### Task brief
From the listing below, copy only the lines from the line that contains "Click the www.ccgp.gov.cn" to the line that contains "Given: Open the Contact page", counting those two lines as part of the copy.

Data provided section start

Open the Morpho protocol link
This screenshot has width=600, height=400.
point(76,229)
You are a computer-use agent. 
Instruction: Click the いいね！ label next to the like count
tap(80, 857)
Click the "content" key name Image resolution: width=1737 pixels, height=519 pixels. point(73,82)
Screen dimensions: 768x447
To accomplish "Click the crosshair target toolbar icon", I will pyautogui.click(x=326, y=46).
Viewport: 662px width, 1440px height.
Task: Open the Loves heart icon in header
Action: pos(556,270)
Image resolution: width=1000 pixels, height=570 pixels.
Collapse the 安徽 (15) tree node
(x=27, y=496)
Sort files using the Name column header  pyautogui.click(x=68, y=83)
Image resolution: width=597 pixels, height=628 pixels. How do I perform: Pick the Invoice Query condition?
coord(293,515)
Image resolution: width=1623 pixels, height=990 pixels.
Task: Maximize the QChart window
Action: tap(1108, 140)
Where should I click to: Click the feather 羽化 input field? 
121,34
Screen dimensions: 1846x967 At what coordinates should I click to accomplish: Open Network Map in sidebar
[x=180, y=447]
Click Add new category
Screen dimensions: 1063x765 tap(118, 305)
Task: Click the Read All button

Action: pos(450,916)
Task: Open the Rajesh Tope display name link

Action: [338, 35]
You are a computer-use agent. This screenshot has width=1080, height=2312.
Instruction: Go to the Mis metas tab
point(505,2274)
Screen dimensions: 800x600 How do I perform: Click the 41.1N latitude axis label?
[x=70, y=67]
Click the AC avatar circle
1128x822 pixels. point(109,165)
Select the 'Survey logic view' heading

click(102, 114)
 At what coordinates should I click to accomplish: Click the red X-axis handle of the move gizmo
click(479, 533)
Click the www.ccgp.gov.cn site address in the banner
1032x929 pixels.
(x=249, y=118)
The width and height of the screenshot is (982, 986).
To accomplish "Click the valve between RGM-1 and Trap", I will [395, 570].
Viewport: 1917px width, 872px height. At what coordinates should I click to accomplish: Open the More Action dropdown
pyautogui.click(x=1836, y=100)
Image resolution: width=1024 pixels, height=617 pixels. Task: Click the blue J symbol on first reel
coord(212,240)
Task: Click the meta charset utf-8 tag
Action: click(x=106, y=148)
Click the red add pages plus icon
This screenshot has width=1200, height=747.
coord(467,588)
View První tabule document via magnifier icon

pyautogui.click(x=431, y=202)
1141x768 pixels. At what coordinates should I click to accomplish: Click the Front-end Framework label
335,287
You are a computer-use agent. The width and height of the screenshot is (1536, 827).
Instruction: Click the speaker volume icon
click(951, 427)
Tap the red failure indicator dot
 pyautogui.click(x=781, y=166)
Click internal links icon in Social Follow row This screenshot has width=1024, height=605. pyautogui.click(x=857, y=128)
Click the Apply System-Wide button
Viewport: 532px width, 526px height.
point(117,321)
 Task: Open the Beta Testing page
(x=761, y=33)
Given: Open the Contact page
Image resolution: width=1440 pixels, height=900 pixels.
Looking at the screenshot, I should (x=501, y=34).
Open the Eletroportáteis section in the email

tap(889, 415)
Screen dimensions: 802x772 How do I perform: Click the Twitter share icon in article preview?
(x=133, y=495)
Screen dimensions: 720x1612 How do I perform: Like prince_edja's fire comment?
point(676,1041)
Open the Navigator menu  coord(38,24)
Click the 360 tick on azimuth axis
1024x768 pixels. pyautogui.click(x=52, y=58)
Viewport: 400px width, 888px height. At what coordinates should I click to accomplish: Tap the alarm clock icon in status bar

Data provided section end

### Answer area
Click the www.ccgp.gov.cn site address in the banner
1032x929 pixels.
(x=249, y=118)
The width and height of the screenshot is (982, 986).
To accomplish "Click the valve between RGM-1 and Trap", I will [395, 570].
Viewport: 1917px width, 872px height. At what coordinates should I click to accomplish: Open the More Action dropdown
pyautogui.click(x=1836, y=100)
Image resolution: width=1024 pixels, height=617 pixels. Task: Click the blue J symbol on first reel
coord(212,240)
Task: Click the meta charset utf-8 tag
Action: click(x=106, y=148)
Click the red add pages plus icon
This screenshot has width=1200, height=747.
coord(467,588)
View První tabule document via magnifier icon

pyautogui.click(x=431, y=202)
1141x768 pixels. At what coordinates should I click to accomplish: Click the Front-end Framework label
335,287
You are a computer-use agent. The width and height of the screenshot is (1536, 827).
Instruction: Click the speaker volume icon
click(951, 427)
Tap the red failure indicator dot
 pyautogui.click(x=781, y=166)
Click internal links icon in Social Follow row This screenshot has width=1024, height=605. pyautogui.click(x=857, y=128)
Click the Apply System-Wide button
Viewport: 532px width, 526px height.
point(117,321)
 Task: Open the Beta Testing page
(x=761, y=33)
Given: Open the Contact page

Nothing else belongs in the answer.